Deep Reinforcement Learning with PyChrono and Tensorflow

PYTHON CODES HERE

Introduction

Deep Reinforcement Learning (DRL) consits in using Reinforcement Learning to train Deep Neural Network. In the last few years it has been applied with success to various robotic control tasks. The main advantage of this approach is its ability to deal with unstructured and mutable environemnts, while classical robotic control often fails in these challenges. To train a NN with DRL several interactions with the environment are needed. For this reason physical engines offer a valuable help, allowing to train the agent in a virtual environment instead of training it directly in the real world, reducing time and risks of the operation.

Goal:

We will train a Neural Network to solve robotic tasks using virtual training environment created with PyChrono. The demo contains virtual environments and a learning model created with Tensorflow.

Environments

We provide two sample environments for robotic control.

ChronoPendulum

Reverse pendulum, the goal is to balance a pole on a cart. 1 action (force along the z axis) and 4 observations (position and speed of cart and pole).

ChronoAnt

A 4-legged walker, the goal is learning to walk straight as fast as possible. 8 actions (motor torques) and 30 observations.

DL algorithm

To train the Neural Networks to solve the tasks we used a reinforcement learning algorithm known as Proximal Policy Optimization (PPO). PPO is an on-policy actor-critic algorithm, thus you will find 2 NNs: the first one given the state prescribes an action (Policy), the second given the state evaluates the value function (VF).

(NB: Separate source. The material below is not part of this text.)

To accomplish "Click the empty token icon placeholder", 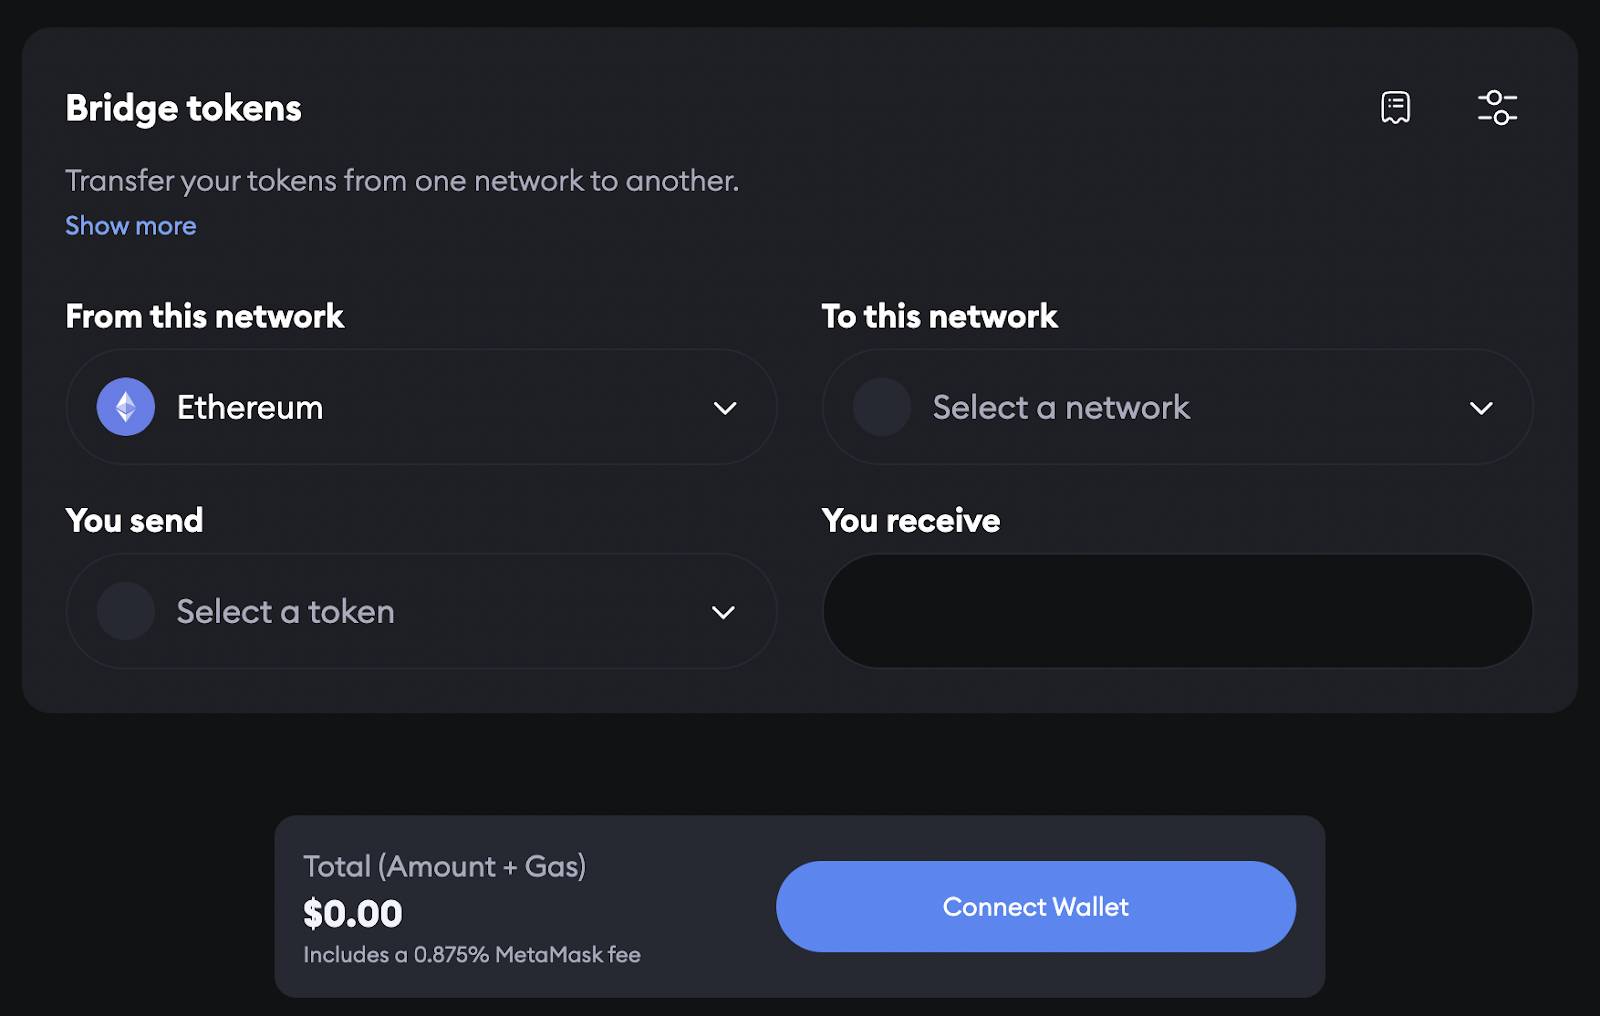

The policy and value function codes are in the Policy.py and VF.py respectively.

How to run examples

Make sure that you are using the right Python interpreter (the one with Pychrono an Tensorflow installed). Then simply run the script with the needed keyboard arguments

Serial and Parallel Training

You can choose between "train_serial.py" and "train_parallel.py". The parallel version collects data over multiple simulations using the Python multiprocessing module. In the advanced stages of training, when episodes last longer, this feature greatly speeds up the learning process.

EXAMPLES:

Train to solve the inverted pendulum over 1000 episodes:

1 python ./train_serial.py ChronoPendulum -n 1000

Learn to make the 4-legged ant walk over 20000 episodes:

1 python ./train_parallel.py ChronoAnt -n 20000

Alternatively, launch the demo from your favorite IDE, but remember to add the required arguments.

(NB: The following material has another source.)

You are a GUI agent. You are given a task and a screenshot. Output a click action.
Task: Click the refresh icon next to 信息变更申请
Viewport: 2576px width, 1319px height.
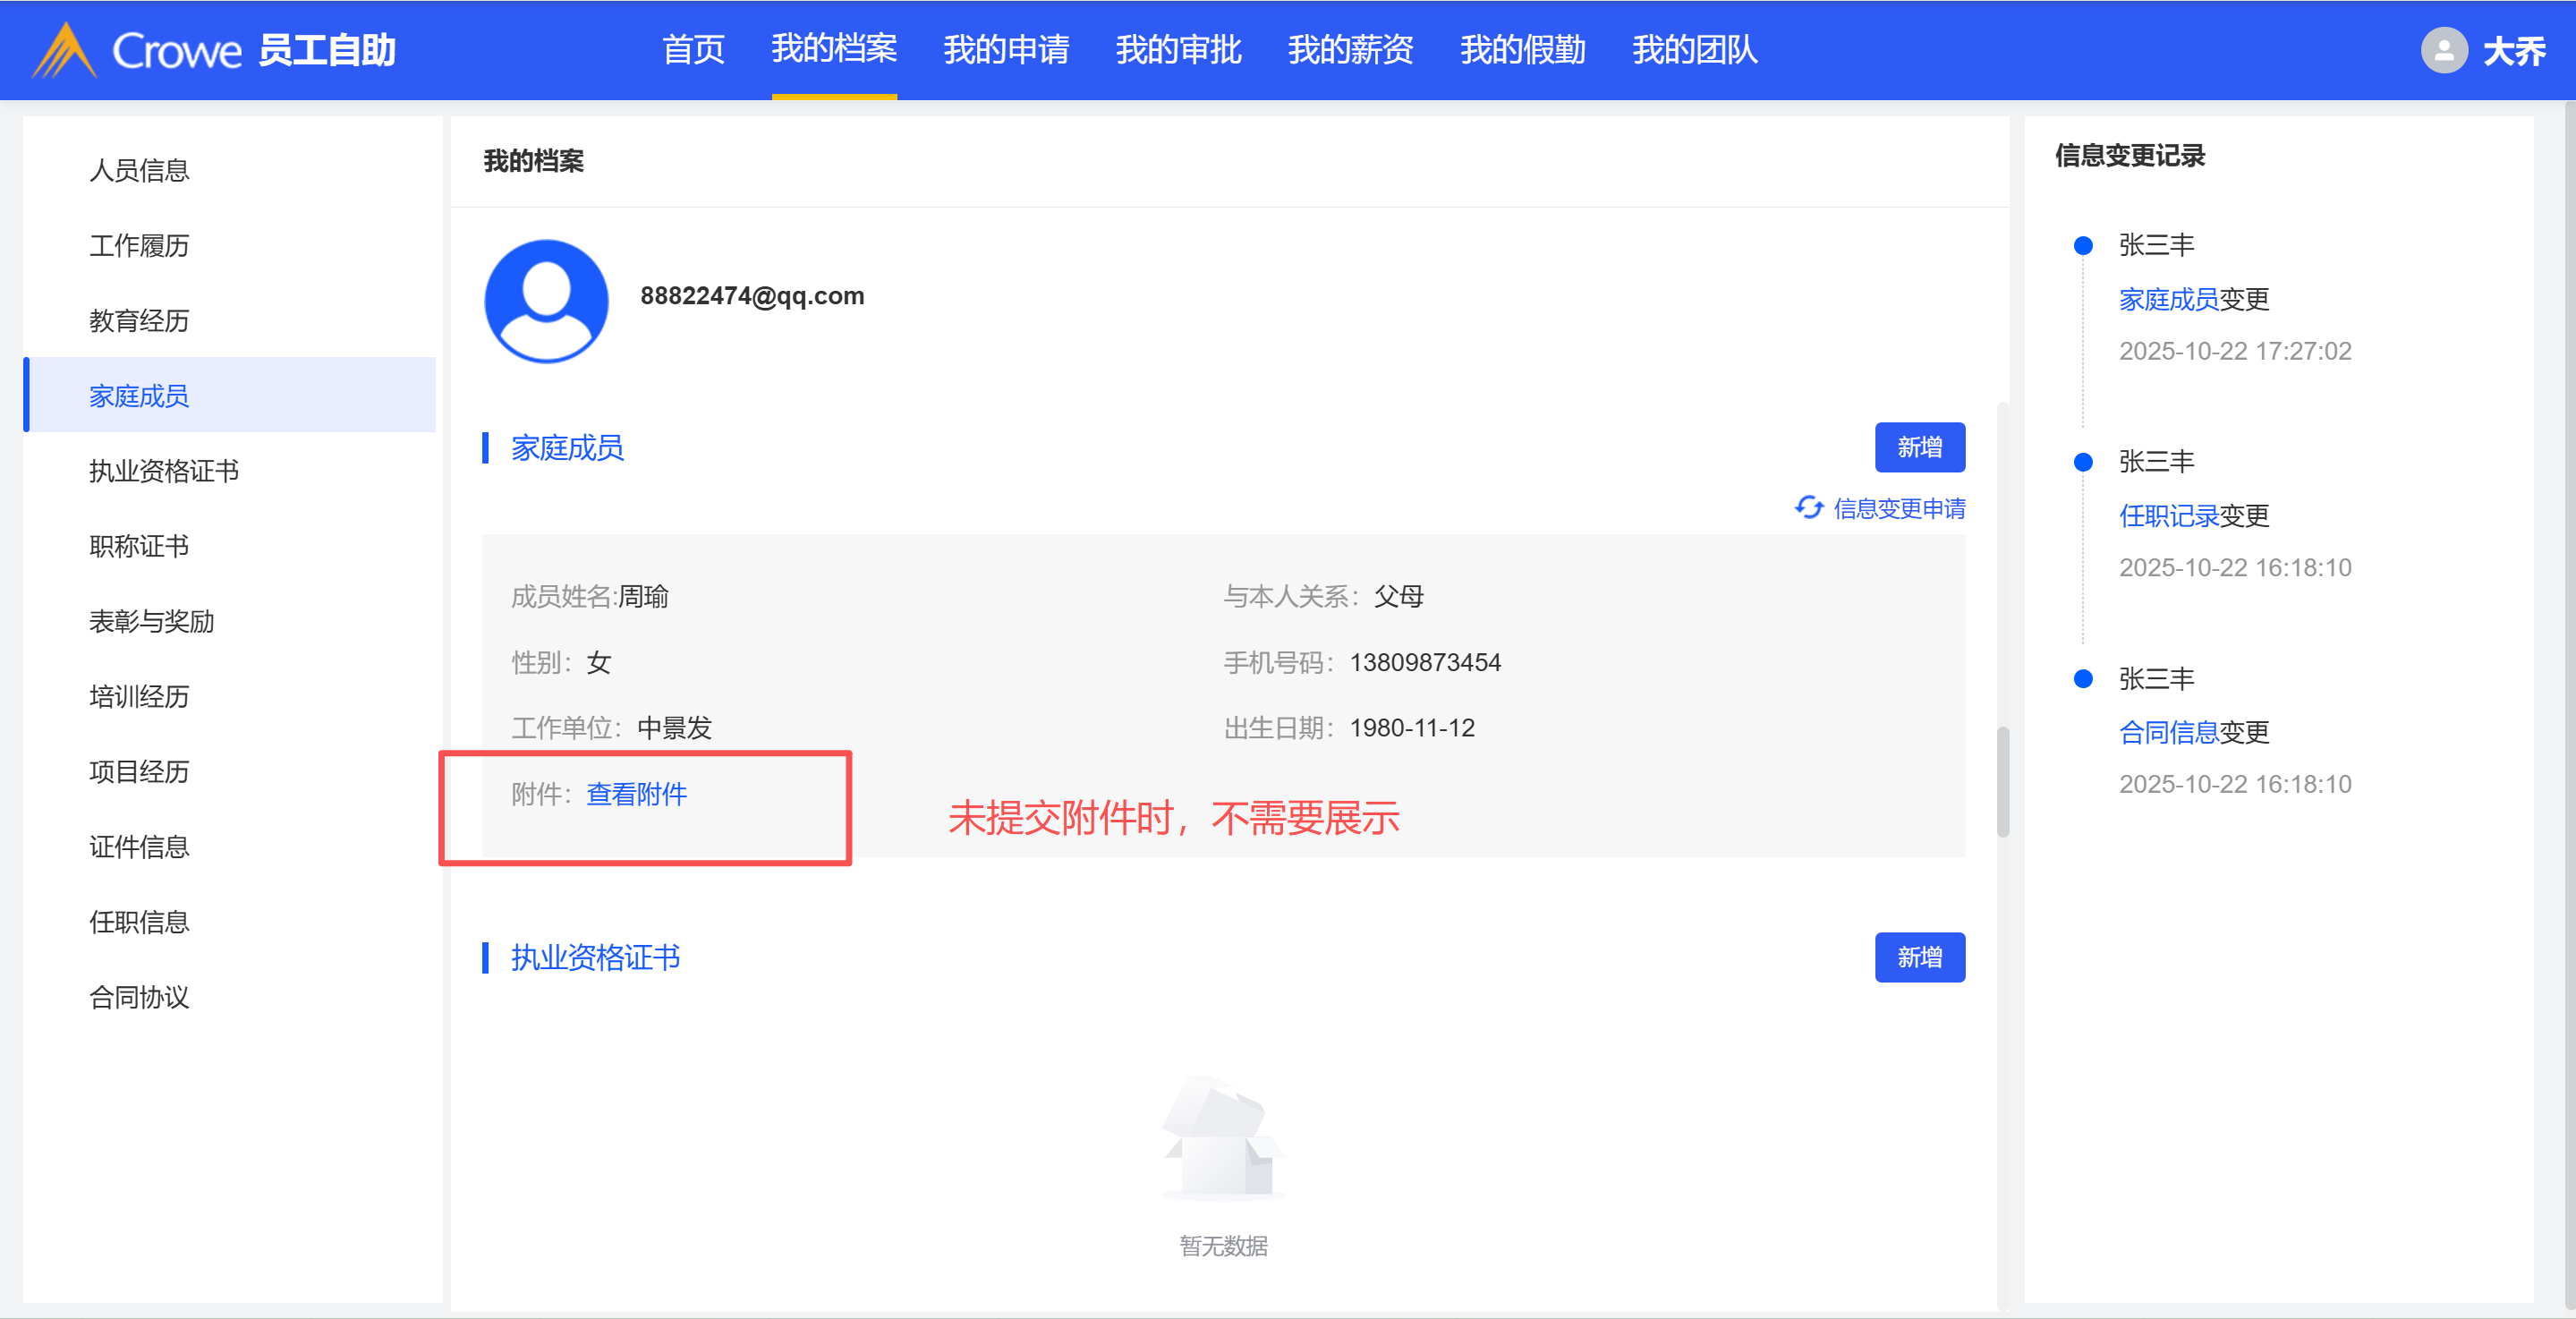click(x=1808, y=508)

List of command line arguments

Besides the environment name and the number of episodes, there are some other arguments, mainly to hand-tune learning parameters. ** –renderON/–renderOFF ** toggles on and off the simulation render. Consider that visualizing the render will slow down the simulation and consequentially the learning process.

  • Environment name : 'env_name'
  • Number of episodes: '-n', '–num_episodes', default=1000
  • ** –renderON / –renderOFF **
  • Discount factor: '-g', '–gamma', default=0.995
  • Lambda for GAE: -l, –lam, default=0.98
  • Kullback Leibler divergence target value: -k, –kl_targ, default=0.003
  • Batch size: -b, –batch_size, default=20

Saving and restoring

NN parameters and the other TF variables are stored inside the Policy and VF directories, while the scaler means and variances are stored in the scaler.dat saved numpy array. These files and folders are stored and used to restore a previous checkpoint.

Since they use the same NN architecture using parallel or serial version does not matter when restoring checkpoints.

Tester

To test the Policy without further improving it execute tester.py. Set ** –VideoSave ** to save screenshots from the render.